Metadata-Version: 2.4
Name: jsonl-contract-check
Version: 0.2.0
Summary: Validate JSONL records against lightweight field contracts.
Author: Waheed Sattar
License-Expression: MIT
Project-URL: Homepage, https://github.com/iwaheedsattar/jsonl-contract-check
Project-URL: Repository, https://github.com/iwaheedsattar/jsonl-contract-check
Project-URL: Issues, https://github.com/iwaheedsattar/jsonl-contract-check/issues
Keywords: jsonl,validation,cli,schema,evals
Classifier: Development Status :: 3 - Alpha
Classifier: Environment :: Console
Classifier: Intended Audience :: Developers
Classifier: Programming Language :: Python :: 3
Classifier: Programming Language :: Python :: 3.9
Classifier: Programming Language :: Python :: 3.10
Classifier: Programming Language :: Python :: 3.11
Classifier: Programming Language :: Python :: 3.12
Classifier: Topic :: Software Development :: Quality Assurance
Classifier: Topic :: Utilities
Requires-Python: >=3.9
Description-Content-Type: text/markdown
License-File: LICENSE
Dynamic: license-file

# jsonl-contract-check

Validate JSONL records against lightweight field contracts from the command line or from Python.

## Problem

JSONL is a convenient format for prompt runs, eval traces, data cleanup jobs, and batch API results, but small shape problems can hide until a downstream script fails.
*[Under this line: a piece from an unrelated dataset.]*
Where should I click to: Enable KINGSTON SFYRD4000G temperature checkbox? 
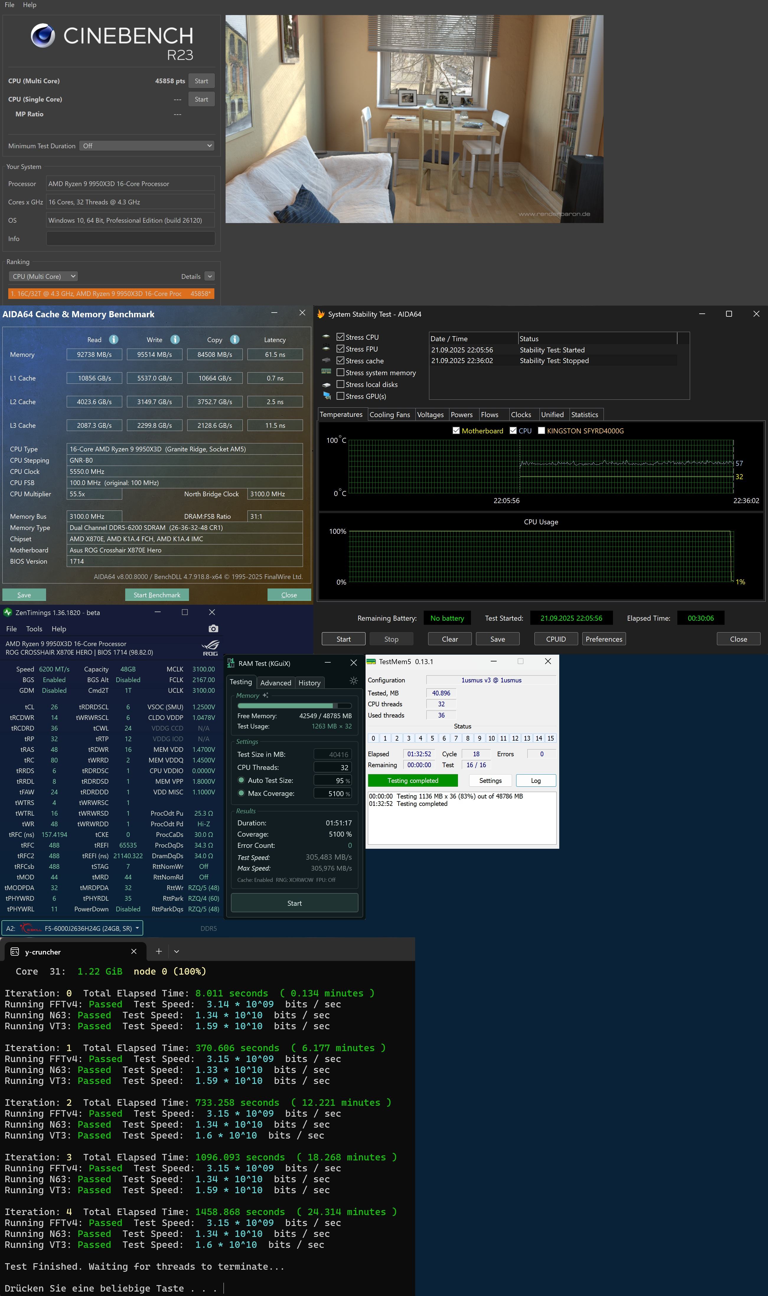(541, 431)
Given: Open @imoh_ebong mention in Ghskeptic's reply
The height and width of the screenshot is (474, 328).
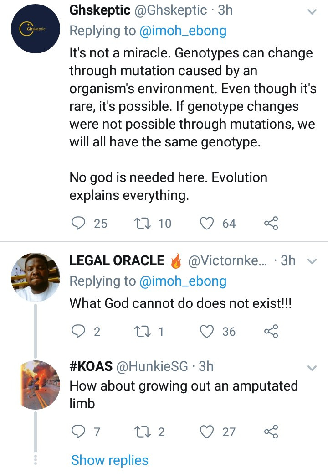Looking at the screenshot, I should point(183,31).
This tool gives you a fast local check for required fields, basic types, nested paths, and JSON strings embedded inside a record.

## Install

```bash
pip install jsonl-contract-check
```

For local development:

```bash
python -m venv .venv
source .venv/bin/activate
pip install -e .
```

## Contract Format

Create a contract JSON file with a `fields` array:

```json
{
  "fields": [
    { "path": "id", "type": "str" },
    { "path": "metrics.score", "type": "number" },
    { "path": "choices[0].message.content", "type": "str" },
    { "path": "raw_response", "type": "object", "parse_json": true },
    { "path": "notes", "type": "str", "required": false }
  ]
}
```

Supported types are `any`, `array`, `bool`, `float`, `int`, `null`, `number`, `object`, and `str`.
Use dotted paths for nested objects and `[index]` notation for array items, such as `choices[0].message.content`.

## CLI Usage

```bash
jsonl-contract-check --contract contract.json results.jsonl
```

Validate multiple files:

```bash
jsonl-contract-check -c contract.json runs/*.jsonl
```

Emit a machine-readable report:

```bash
jsonl-contract-check -c contract.json --format json results.jsonl
```

The command exits with:

- `0` when every checked row passes
- `1` when one or more records fail
- `2` when the contract or input files cannot be read

## Python Usage

```python
from jsonl_contract_check import audit_paths, load_contract

rules = load_contract("contract.json")
result = audit_paths(["results.jsonl"], rules)

if not result.ok:
    for issue in result.issues:
        print(issue)
```

## Example Output

```text
Status: FAIL
Files: 1
Records: 2
Embedded JSON parsed: 1

Field coverage:
  - id: 2/2 (str, required)
  - metrics.score: 1/2 (number, required)

Issues:
  - results.jsonl:2 [missing-field] Missing required field: metrics.score.
```

## Development

Run tests:

```bash
PYTHONPATH=src python -m unittest discover -s tests
```

Build the package:

```bash
python -m build
```

## Contributing

Issues and pull requests are welcome. Keep changes focused, include tests for behavior changes, and update the README when command behavior changes.